CVE-2020-4184: 
IBM Guardium Appliance vulnerability analysis and mitigation

IBM Security Guardium version 11.2 was found to contain a privilege-related vulnerability (CVE-2020-4184). The vulnerability exists because the system performs operations at privilege levels higher than necessary, which could potentially amplify the consequences of other weaknesses (IBM Advisory).
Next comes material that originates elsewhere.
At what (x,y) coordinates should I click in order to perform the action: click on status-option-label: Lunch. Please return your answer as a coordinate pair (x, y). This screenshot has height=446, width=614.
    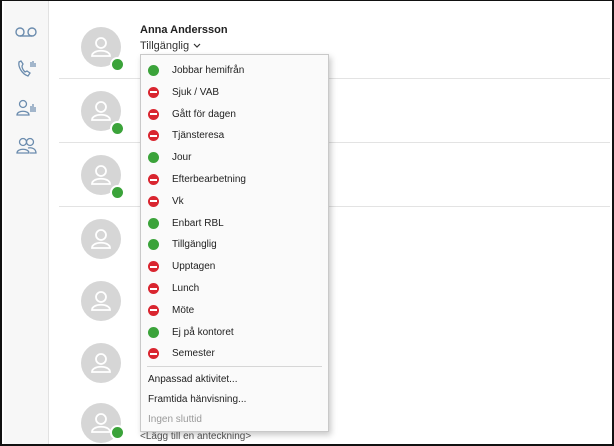
    Looking at the image, I should click on (186, 288).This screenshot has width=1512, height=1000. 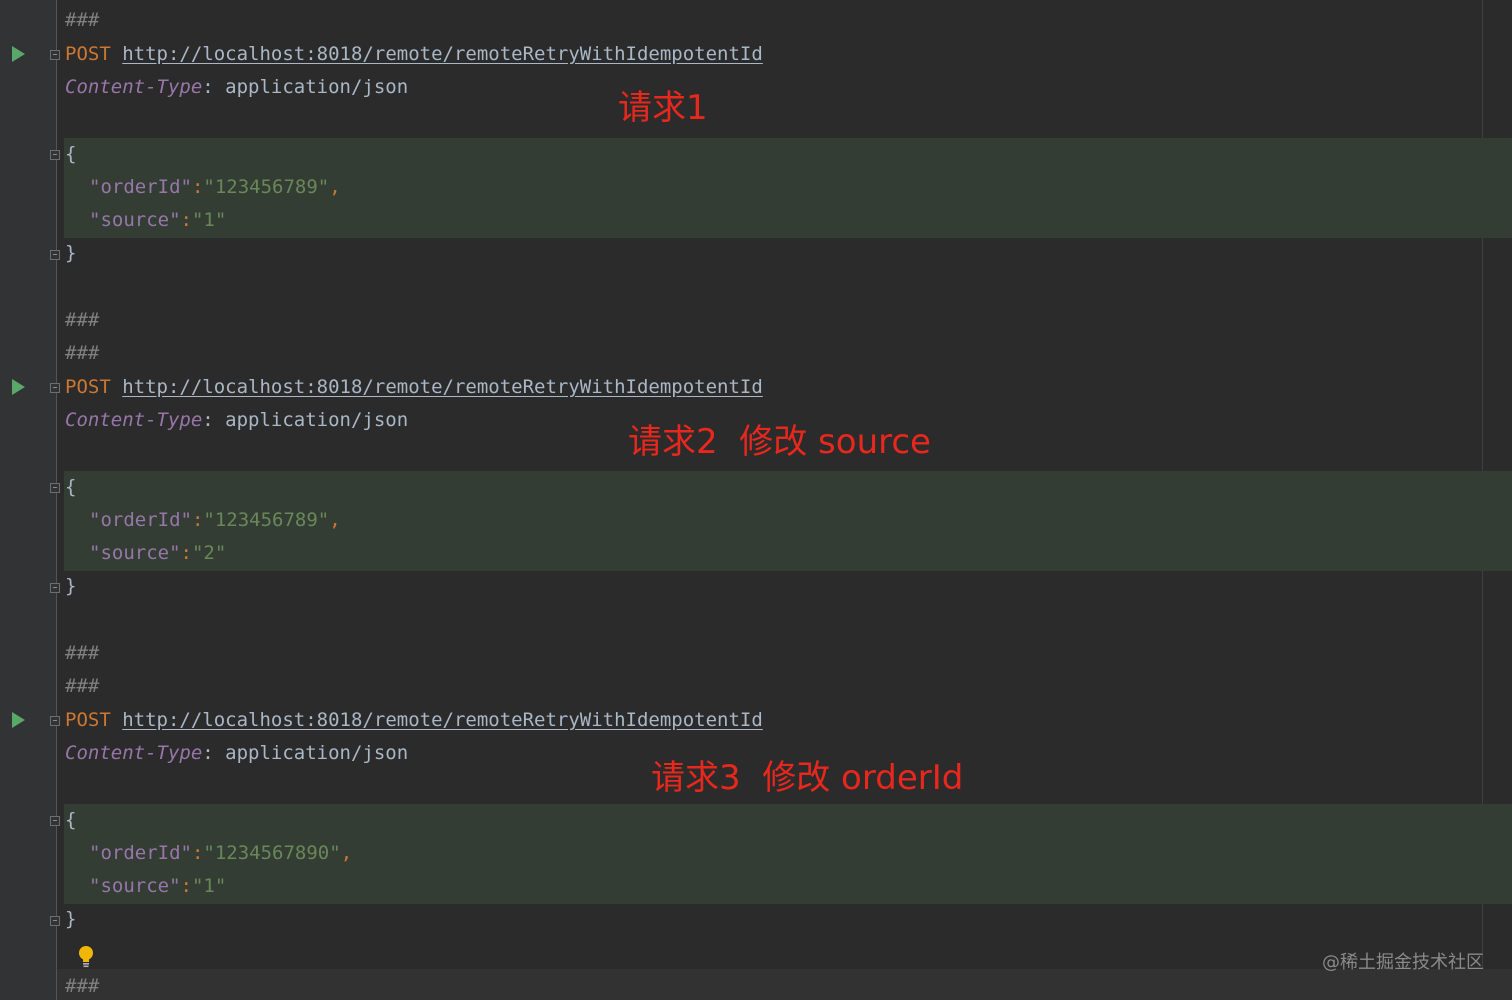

The vulnerability has been assigned a CVSS Base Score of 5.8 (Medium) with the following vector: CVSS:3.0/AV:A/AC:H/PR:N/UI:N/S:C/C:L/I:L/A:L. This indicates that the vulnerability requires adjacent network access, has high attack complexity, needs no privileges, requires no user interaction, has changed scope, and could result in low impacts to confidentiality, integrity, and availability (IBM Advisory).

The vulnerability could lead to weaknesses being created or the amplification of existing weakness consequences due to unnecessary privilege levels being used during operations (IBM Advisory).

IBM has released patches to address this vulnerability. Affected users should apply the available fixes through IBM Support Fix Central. No temporary workarounds were provided by IBM (IBM Advisory).

The vulnerability was discovered and reported by the IBM X-Force Ethical Hacking Team members Jonathan Fitz-Gerald, John Zuccato, Rodney Ryan, Chris Shepherd, Nathan Roane, Kamil Sarbinowski, Vince Dragnea and Troy Fisher (IBM Advisory).